COLUMN: Gov. Haley has chance to reclaim voice on transparency
It's been a rough few weeks for our transparency governor, from the discovery that her office was routinely deleting the sort of emails that most state employees understand they are legally required to keep - including a particularly embarrassing string of messages that one of her Cabinet agencies did keep, and turned over to The Post and Courier under a Freedom of Information Act request - to that cringe-inducing video of Gov. Nikki Haley staring silently at a pair of elevator doors while a reporter asked her about the contents of those messages.
The fact that other governors likewise hit delete more than they should have - Spartanburg's Herald-Journal reported last month that Mark Sanford's senior staffers dumped up to 20 gigabytes of official emails in the waning days of the administration - provided only the most transparent of fig leaves for the chief executive who was swept into office on a pledge of more open government.
But just before Christmas, Ms.

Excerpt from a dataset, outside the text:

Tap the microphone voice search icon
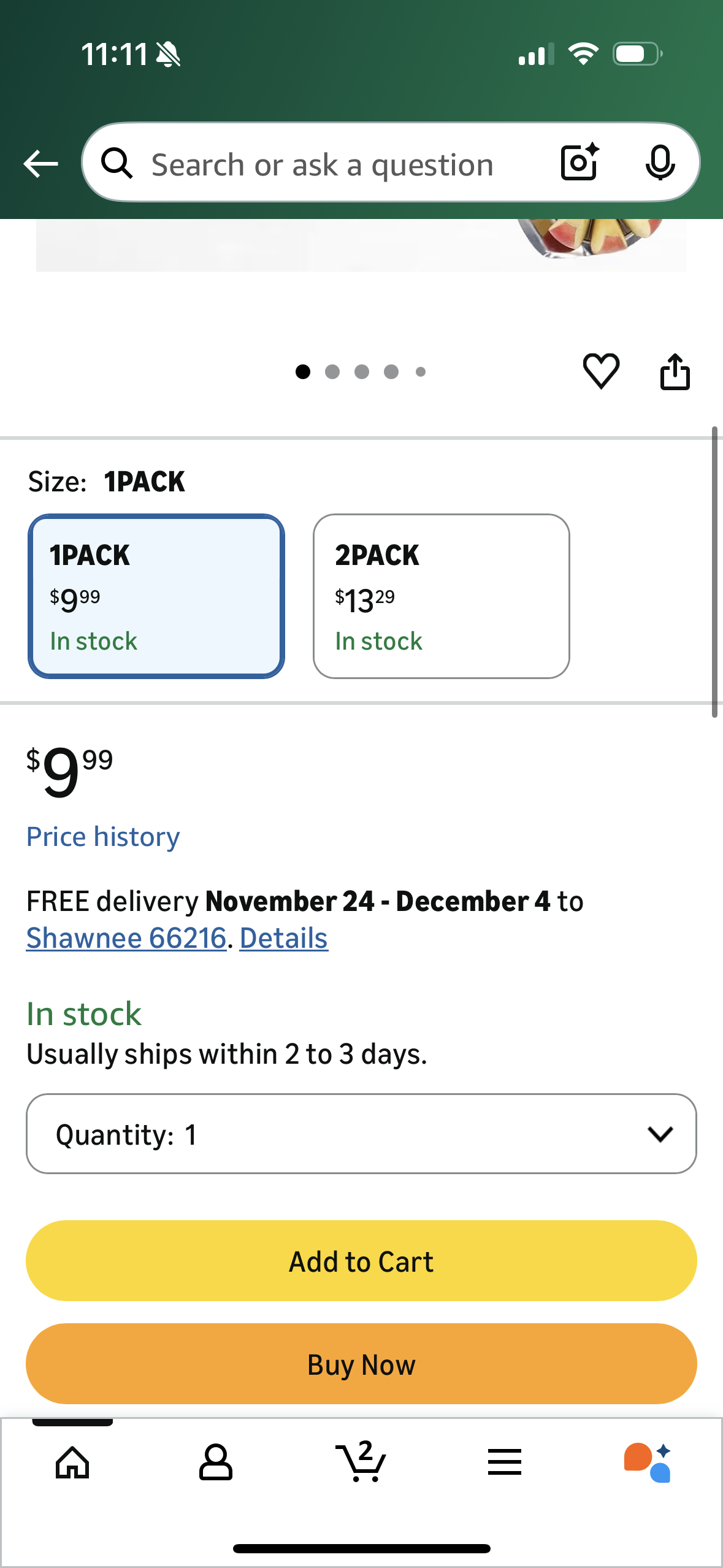660,163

Haley found her footing, announcing that her staff would work with the Department of Archives and History to update her records-retention policy, in what she termed "another major step toward transparency."
Never mind the motive; the disturbing fact is that no governor in 40 years had taken the Archives Department up on its offer to help update a woefully inadequate records-retention policy, and so all of Ms. Haley's predecessors had operated under ambiguous rules that left far too much to the whims of governors and their staffs. Ms. Haley promises a new policy this month, and though we can't judge it until we see it, indications are that it will indeed be a significant step toward openness. And for that she is to be commended.
The governor didn't actually acknowledge how hypocritical it was for her to maintain the old delete policy without question; as the architect of her transparency campaign, the S.C. Policy Council's Ashley Landess, put it, "When you run on a platform of fully open, transparent government, you better be the most open elected official at the table every time without exception." But it's still a relief that the governor would respond to widespread criticism by taking action to correct such a gross abuse, rather than trying to blame "that little girl" at The Post and Courier for asking her mean questions. We can only hope it will neutralize the growing resentment in the Legislature that her rules apply to everyone except her.
The one bizarre part of the governor's announcement was her call for a law requiring "mandatory annual training of all public records officers on records retention laws, regulations and guidelines." It's hard to argue with that, until you look at how little money the state has to undertake new initiatives. Then you recall that there haven't been any suggestions that other state agencies have a problem with record retention.
One official I talked to speculated that the governor was trying to claim credit for a government-wide record-retention renewal. Perhaps he's right, but if her training suggestion is in fact an attempt to use her own experience as a launching pad for broader openness initiatives, there are several other avenues more worthy of her time.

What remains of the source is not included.